LOG CABIN CHRONICLES

Just Folks
Terry Albee, Newspaperman

JOHN MAHONEY
Newport, Vermont

Terry Albee For the better part of the past 30 years Terry Albee has reported for or edited the Daily Express. His Uncle Reg, a truly old-fashioned small town newman, was the city editor for years; his Aunt Gertrude compiled the highly popular "Personals":

Mr. A. Moeykens of Pine Hill enjoyed green peas from his garden last Sunday. They were the first peas ready in our circulation area.

The family connection worked well for Albee during his three stints at the Daily Express: 1964 (before going in the navy), 1968-72, and when he returned to the Daily Express in 1978 after reporting for New Hampshire's award-winning daily, The Valley News, and editing several weeklies in the Granite State.

"That was a bonus, not a burden" he said. "The real burden we all had to carry was the editorial page."

[Editor's note: the editorial page in those days was marked by it's ultra-conservative town/state/world view and it's adder-fanged language.]
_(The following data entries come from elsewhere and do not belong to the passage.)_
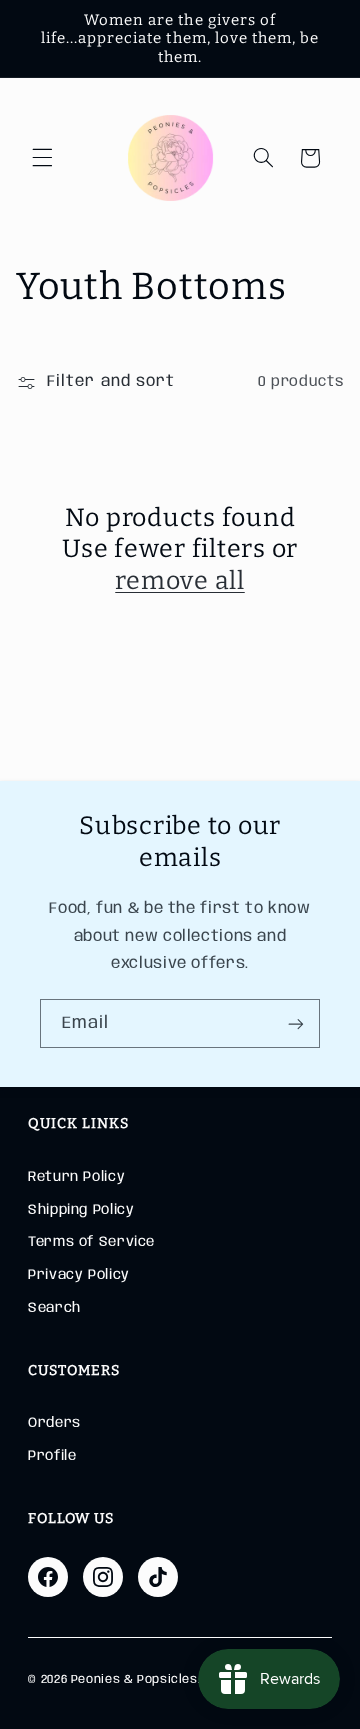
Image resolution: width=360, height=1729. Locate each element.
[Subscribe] (296, 1023)
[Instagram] (103, 1577)
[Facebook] (48, 1577)
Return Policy (76, 1177)
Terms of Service (91, 1242)
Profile (52, 1456)
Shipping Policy (81, 1210)
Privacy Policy (79, 1275)
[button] (42, 158)
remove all (180, 581)
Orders (54, 1423)
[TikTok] (158, 1577)
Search (54, 1308)
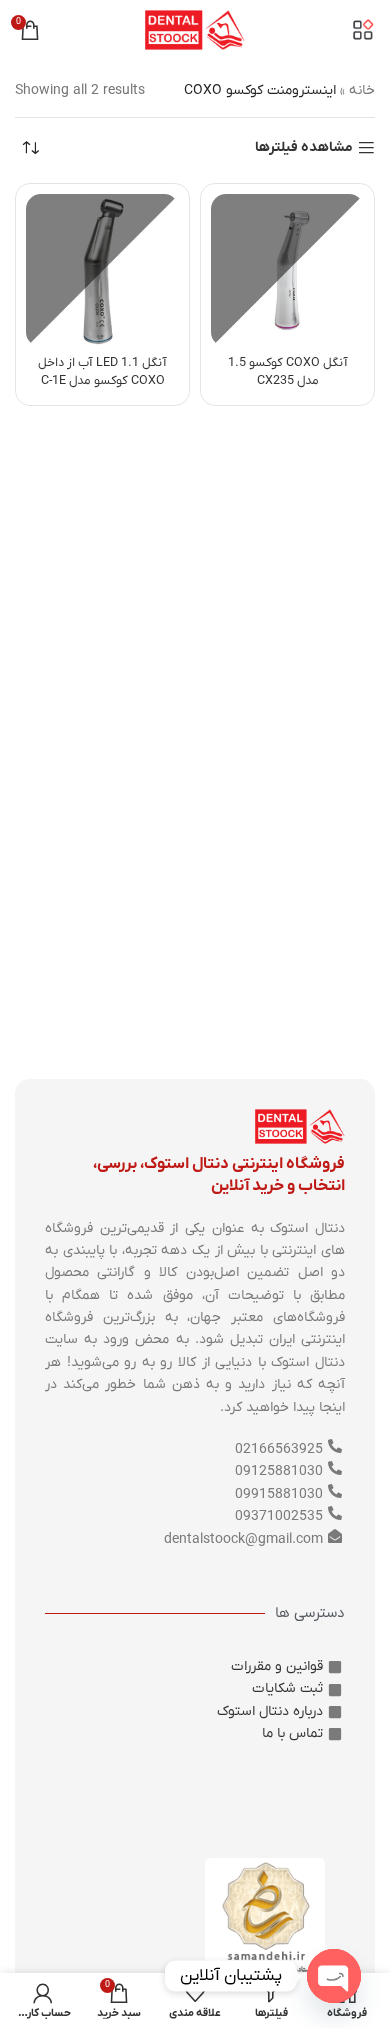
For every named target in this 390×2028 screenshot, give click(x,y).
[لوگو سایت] (195, 29)
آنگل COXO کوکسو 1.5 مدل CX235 (288, 372)
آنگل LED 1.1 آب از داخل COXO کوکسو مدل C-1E (102, 372)
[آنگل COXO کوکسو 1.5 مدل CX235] (287, 270)
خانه (362, 90)
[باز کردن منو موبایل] (363, 30)
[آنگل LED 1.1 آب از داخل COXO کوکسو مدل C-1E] (102, 270)
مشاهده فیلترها (304, 148)
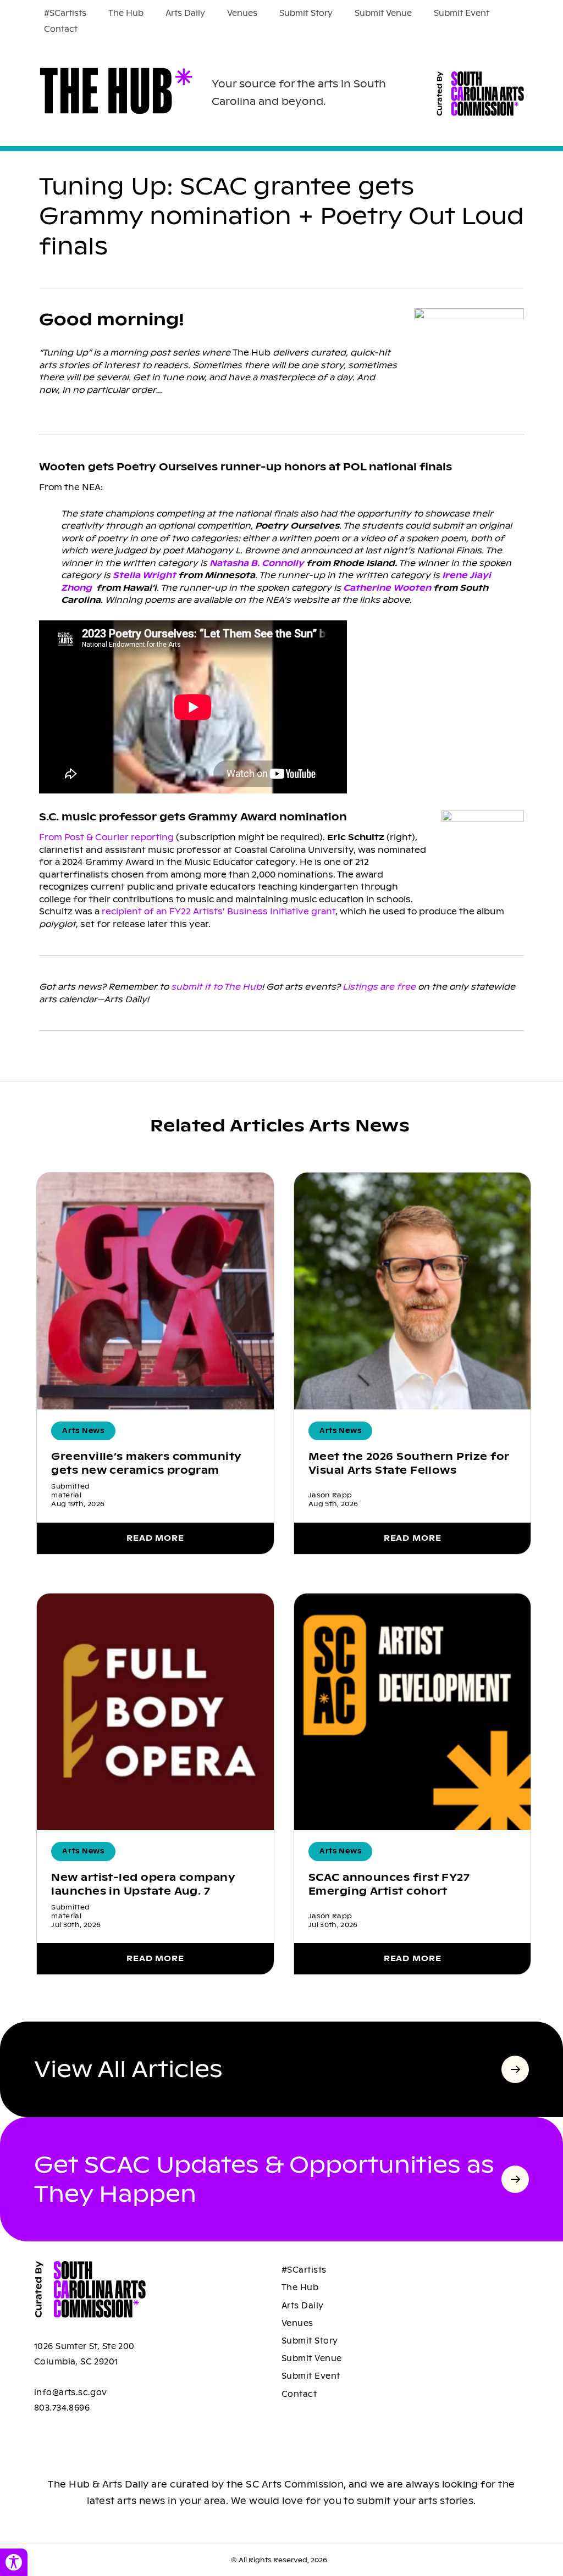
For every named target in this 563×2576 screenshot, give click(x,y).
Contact (61, 29)
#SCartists (65, 13)
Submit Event (461, 13)
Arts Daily (185, 13)
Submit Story (306, 13)
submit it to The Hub (216, 986)
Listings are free (379, 986)
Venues (242, 13)
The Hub (125, 13)
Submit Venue (383, 13)
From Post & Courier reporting (106, 837)
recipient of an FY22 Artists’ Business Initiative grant (218, 911)
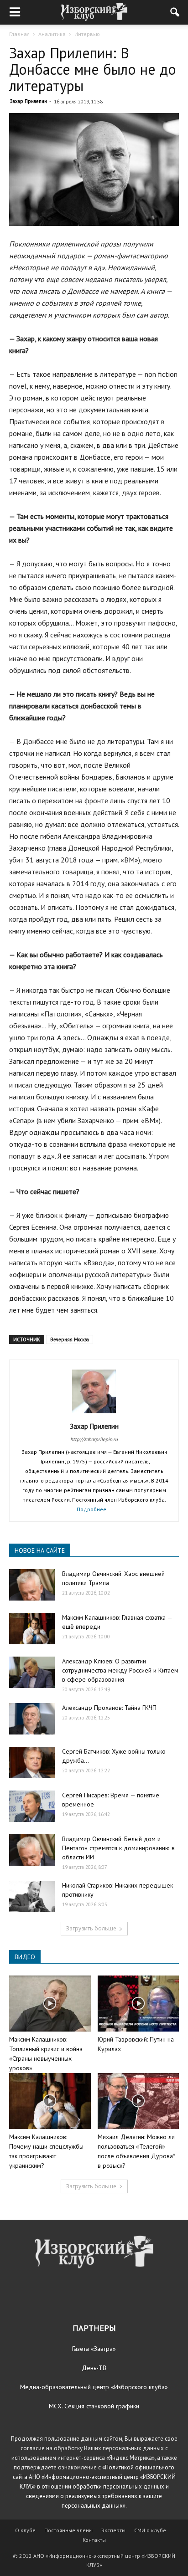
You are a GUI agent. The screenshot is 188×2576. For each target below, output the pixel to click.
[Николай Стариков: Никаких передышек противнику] (32, 1896)
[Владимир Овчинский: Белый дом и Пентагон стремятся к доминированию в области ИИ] (32, 1850)
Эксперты (113, 2530)
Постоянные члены (68, 2530)
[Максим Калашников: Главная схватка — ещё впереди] (32, 1628)
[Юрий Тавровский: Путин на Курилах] (138, 2004)
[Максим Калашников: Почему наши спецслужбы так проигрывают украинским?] (50, 2101)
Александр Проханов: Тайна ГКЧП (109, 1708)
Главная (19, 34)
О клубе (25, 2530)
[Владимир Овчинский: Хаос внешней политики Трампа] (32, 1585)
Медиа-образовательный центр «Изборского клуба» (94, 2387)
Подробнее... (94, 1509)
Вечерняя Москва (69, 1339)
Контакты (94, 2539)
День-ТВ (94, 2368)
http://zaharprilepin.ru (94, 1439)
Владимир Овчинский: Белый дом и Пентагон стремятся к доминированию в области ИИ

The late Franz Hunt was a partner in the paper; grim-visaged and vinegary are not inaccurate adjectives. He hired Albee twice, fired him once.

"When I was a kid I mowed his lawn," Albee said. " He fired me because I didn't clip close enough to his trees."

But the years mellowed old Franz -- when his ex-lawn boy became his reporter, he'd leave bags of ripe tomatoes on his desk.

"I lived in an apartment," Albee said with a laugh. "I didn't know what to do with them. I had a hell of a time getting rid of them."

Albee took over as managing editor in 1980 and has juggled small budgets and a transient reporting staff from day one.

The Pulitzer Company of St. Louis, Missouri, recently bought the Daily Express from the Scripps League, which acquired it from Hunt's granddaughters in 1977. Albee says he is "optimistic" that better days are ahead for the 5000 circulation Daily Express because the new owner is "journalism oriented."

Newport, once a vibrant rail center in the age of trains, is a no-growth town of 5000 on the shores of Lake Memphremagog, which is shared by Vermont and Quebec. The economy, long dependent on Canadian shoppers for weekly infusions of cash, is flat now that Canadians are shopping at home because of the low exchange rate on the loonie.

Long separated from those distant glory days when it was a thriving railroad town, Newport's economic base now relies heavily on social services, Albee said.

"North Country Hospital, the state prison, state employees (Vermont is erecting a new state office building overlooking the lake), Northeast Kingdom Mental Health, the high school and elementary schools, Northeast Kingdom Community Action -- that's the base now," he said.

And the Vermont he grew up in has changed politically, too.

"It was rock-ribbed Republican back then," he said. "Now, the Democrats control both houses of the Legislature and the governor's office, and the local people vote a lot more independently."

In March Albee will turn 57, the same age at which his father died in a tragic automobile accident in northern Vermont.

I asked if he will stay in the news business until he reaches 65 -- I mean, what else is there that makes any sense to an old journalist besides city council meetings, rising tax rates and zoning hassles, auto accidents, drug busts, and the odd murder?

"Oh God, don't ask me to plan ahead that far," he said. "I take it day by day."

Just like he puts out the paper, five days a week.